Rethinking Peer Review As The World Peer Reviews Claimed Proof That P≠NP

from the there-are-a-lot-more-peers dept

Thu, Aug 12th 2010 3:09pm — Mike Masnick

We recently discussed how incredibly broken the traditional scientific journal system is, in terms of how they tend to lock up access to information. However, that left out a much bigger concern: the peer review system they use doesn't always work very well. There is, of course, the famous case of Hendrik Schön, who was the toast of the physics world, until it was discovered that his "breakthroughs" were frauds -- even though they were peer reviewed. But that, of course, is an extreme case. Even outside of that, though, peer review has always been somewhat questionable, and many have warned in the past that it's not particularly reliable or consistent in judging the quality of research.

This week, the world has been taken by storm by claims from Vinay Deolalikar, that he has proved P≠NP, one of (if not the) biggest problem in math and computer science which has potentially huge implications (pdf). However, what's interesting is that the paper started getting a ton of attention prior to any sort of peer review... but all of the attention around it has resulted in people (experts and non-experts alike) around the world beginning to take part in a self-organizing peer review on the fly.

This is leading some to point out that this seems to be a much better method of peer review and should be looked at more seriously (found via Glyn Moody). Apparently, people are realizing that a much more open post-publication peer review process, where anyone can take part, is a lot more effective:

We are starting to see examples of post-publication peer review and see it radically out-perform traditional pre-publication peer review. The rapid demolition [1, 2, 3] of the JACS hydride oxidation paper last year (not least pointing out that the result wasn't even novel) demonstrated the chemical blogosphere was more effective than peer review of one of the premiere chemistry journals. More recently 23andMe issued a detailed, and at least from an outside perspective devastating, peer review (with an attempt at replication!) of a widely reported Science paper describing the identification of genes associated with longevity. This followed detailed critiques from a number of online writers.

The post goes on to discuss some of the pros and cons of this kind of post-publication peer review, and to respond to some of the claimed challenges to it as well. Obviously, this particular paper is a bit different in that the fame around the problem, and the interest in the story itself has a lot more people willing to just go and dig into the proof, but that doesn't mean there aren't some useful lessons to be learned here about getting past the old and increasingly ineffective method of peer review used in many places today.

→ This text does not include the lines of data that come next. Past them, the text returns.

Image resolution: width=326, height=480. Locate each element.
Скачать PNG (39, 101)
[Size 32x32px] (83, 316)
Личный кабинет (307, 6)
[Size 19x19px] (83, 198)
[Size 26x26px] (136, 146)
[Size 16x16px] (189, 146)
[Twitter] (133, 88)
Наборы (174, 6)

Filed Under: p=np, peer review, post publication

21 Comments

If you liked this post, you may also be interested in...

Reader Comments

Subscribe: RSS

View by: Time | Thread

Anonymous Coward, 12 Aug 2010 @ 4:08pm

This isn't just something that happens with huge questions like P=NP; if you look at the math section on arxiv.org, there are plenty of math papers on much smaller problems that got retracted due to errors caught by others in the field reading the preprint before the peer review process caught any errors.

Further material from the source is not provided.